#### Pixel coordinate grounding data:

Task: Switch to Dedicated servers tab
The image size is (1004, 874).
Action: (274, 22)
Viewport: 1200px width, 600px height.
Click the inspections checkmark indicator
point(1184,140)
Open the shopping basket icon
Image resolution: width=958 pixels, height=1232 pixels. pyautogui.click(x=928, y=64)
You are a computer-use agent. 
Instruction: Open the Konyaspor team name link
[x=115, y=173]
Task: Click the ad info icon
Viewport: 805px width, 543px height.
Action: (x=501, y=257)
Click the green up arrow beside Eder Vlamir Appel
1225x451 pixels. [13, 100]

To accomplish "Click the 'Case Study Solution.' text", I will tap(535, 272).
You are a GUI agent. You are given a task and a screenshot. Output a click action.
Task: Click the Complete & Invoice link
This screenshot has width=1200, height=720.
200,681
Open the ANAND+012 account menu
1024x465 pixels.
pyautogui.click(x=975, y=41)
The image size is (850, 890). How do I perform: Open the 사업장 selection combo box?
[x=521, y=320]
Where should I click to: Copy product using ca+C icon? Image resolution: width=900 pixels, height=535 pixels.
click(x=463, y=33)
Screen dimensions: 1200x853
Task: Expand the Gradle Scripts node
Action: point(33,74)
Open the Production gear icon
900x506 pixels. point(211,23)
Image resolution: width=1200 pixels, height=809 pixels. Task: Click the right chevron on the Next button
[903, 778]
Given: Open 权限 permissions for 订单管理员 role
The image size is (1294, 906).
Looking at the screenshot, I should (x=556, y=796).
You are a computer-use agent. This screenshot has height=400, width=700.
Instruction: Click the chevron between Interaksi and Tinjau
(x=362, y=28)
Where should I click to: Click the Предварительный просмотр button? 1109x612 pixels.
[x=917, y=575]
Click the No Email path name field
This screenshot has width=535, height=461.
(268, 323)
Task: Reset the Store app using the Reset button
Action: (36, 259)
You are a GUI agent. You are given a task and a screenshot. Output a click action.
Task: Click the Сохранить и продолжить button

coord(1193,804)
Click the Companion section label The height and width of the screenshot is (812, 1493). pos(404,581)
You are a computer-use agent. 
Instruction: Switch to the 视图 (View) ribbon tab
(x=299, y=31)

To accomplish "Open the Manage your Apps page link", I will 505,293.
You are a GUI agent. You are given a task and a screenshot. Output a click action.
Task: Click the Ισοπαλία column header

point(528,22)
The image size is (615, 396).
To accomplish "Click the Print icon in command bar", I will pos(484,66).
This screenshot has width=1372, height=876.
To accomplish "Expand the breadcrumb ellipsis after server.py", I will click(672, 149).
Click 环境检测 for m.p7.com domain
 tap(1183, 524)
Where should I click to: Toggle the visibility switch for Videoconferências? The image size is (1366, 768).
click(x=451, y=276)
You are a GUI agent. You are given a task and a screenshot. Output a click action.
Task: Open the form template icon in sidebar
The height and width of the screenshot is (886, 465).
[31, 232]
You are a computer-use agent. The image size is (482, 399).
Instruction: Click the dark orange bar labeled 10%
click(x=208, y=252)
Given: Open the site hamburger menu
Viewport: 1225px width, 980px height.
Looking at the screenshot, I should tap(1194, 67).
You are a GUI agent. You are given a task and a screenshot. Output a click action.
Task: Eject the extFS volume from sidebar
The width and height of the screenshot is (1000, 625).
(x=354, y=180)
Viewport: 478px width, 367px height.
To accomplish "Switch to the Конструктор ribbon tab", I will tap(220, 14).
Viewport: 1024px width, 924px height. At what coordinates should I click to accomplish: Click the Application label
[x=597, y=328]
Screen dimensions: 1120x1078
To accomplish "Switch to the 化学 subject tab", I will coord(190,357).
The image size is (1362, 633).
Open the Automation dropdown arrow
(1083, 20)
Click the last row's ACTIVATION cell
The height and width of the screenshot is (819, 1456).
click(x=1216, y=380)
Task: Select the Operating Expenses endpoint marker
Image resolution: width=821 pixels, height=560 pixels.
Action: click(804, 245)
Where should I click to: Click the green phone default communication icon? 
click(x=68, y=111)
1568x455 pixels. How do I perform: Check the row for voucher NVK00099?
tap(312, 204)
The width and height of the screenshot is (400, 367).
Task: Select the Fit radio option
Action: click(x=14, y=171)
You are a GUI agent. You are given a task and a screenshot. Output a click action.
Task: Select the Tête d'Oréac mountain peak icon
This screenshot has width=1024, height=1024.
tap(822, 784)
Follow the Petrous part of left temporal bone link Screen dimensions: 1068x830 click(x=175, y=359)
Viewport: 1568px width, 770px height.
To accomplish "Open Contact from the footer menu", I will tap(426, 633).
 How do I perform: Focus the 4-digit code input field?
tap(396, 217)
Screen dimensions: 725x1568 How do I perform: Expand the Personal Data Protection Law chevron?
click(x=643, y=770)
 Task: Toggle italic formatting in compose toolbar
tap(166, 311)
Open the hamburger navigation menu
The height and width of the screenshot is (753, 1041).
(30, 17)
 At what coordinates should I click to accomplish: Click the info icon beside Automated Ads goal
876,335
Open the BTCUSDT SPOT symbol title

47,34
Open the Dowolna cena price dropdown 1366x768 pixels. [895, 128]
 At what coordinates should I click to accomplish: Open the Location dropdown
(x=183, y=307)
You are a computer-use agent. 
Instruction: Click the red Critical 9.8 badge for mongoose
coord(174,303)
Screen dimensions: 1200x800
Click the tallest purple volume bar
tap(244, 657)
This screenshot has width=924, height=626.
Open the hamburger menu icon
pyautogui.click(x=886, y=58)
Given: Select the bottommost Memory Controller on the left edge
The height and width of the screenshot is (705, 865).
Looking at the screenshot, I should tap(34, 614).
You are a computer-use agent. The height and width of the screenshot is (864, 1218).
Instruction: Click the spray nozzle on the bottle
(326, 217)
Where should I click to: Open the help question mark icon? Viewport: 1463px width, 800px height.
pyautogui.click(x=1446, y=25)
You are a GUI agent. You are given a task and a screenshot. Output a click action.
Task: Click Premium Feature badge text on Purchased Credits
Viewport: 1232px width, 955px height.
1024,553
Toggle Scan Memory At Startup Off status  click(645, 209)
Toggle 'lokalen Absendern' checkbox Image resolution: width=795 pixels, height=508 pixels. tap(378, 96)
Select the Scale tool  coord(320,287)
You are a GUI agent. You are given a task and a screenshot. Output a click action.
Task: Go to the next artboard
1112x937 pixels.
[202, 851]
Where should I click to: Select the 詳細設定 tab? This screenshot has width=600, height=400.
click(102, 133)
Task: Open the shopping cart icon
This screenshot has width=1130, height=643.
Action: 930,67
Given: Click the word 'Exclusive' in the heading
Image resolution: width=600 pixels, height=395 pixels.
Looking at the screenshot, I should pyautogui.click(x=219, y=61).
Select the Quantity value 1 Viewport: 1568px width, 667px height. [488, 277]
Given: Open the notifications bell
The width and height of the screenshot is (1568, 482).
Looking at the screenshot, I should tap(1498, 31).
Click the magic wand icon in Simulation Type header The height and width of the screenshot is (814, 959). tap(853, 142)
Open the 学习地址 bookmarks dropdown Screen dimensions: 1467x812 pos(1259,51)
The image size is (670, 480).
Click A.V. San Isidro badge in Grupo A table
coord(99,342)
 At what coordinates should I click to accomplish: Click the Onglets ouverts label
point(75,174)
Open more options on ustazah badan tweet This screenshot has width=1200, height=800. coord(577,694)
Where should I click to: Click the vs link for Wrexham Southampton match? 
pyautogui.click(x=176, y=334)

#### Work item:
Whenever a line above includes "from", copy it in full.

#### Your response:
Task: Eject the extFS volume from sidebar
To accomplish "Open Contact from the footer menu", I will tap(426, 633).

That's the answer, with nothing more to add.